Wow. Really? That's great. That's one of the best things I've ever read about the Gates Foundation. Thanks for sharing that.
posted by kristi at 12:08 PM on April 12, 2017 [5 favorites]


Unpaywall has been useful for me already in finding one of my own papers, a copy of which I carelessly did not keep and which the publisher would only sell back to me for 35 bucks. That's the content I researched, wrote and created, and gave to them for free, which they've already made profits off [insert stream of profanities here]. Google scholar didn't link to a free copy, but unpaywall found one.

A few additional methods:

* PubMed Central (PMC) is a free full-text archive of biomedical and life sciences journal literature at the U.S. National Institutes of Health's National Library of Medicine. 4.3 million articles currently archived.
* PLOS (for Public Library of Science) is a nonprofit open access scientific publishing project aimed at creating a library of open access journals and other scientific literature.
* CiteSeerX is a public search engine and digital library and repository for scientific and academic papers primarily with a focus on computer and information science.
* Reddit Scholar is a place where you can request papers.
* Wikipedia has a (small) list of Open Access journals.
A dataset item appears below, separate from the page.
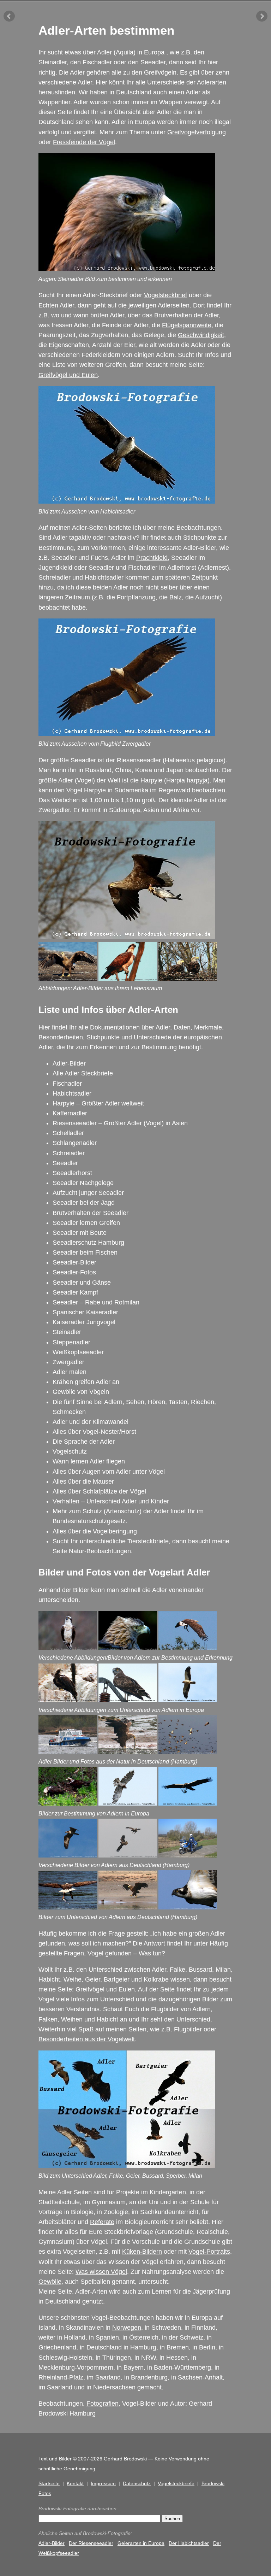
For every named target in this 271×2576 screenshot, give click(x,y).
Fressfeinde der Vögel (84, 142)
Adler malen (69, 1371)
Also, Hinari provides free or very low cost online access to some journals in biomedical and related social sciences to local, not-for-profit institutions in developing countries.

Related and new: the Initiative for Open Citations I4OC is a collaboration between scholarly publishers, researchers, and other interested parties to promote the unrestricted availability of scholarly citation data.
posted by Wordshore at 6:26 AM on April 13, 2017 [4 favorites]


The Google Scholar button has been around since 2015, but I'd manage to be unaware of it. It highlights papers (that are in the Google database) as you browse. The Firefox and Chrome extensions.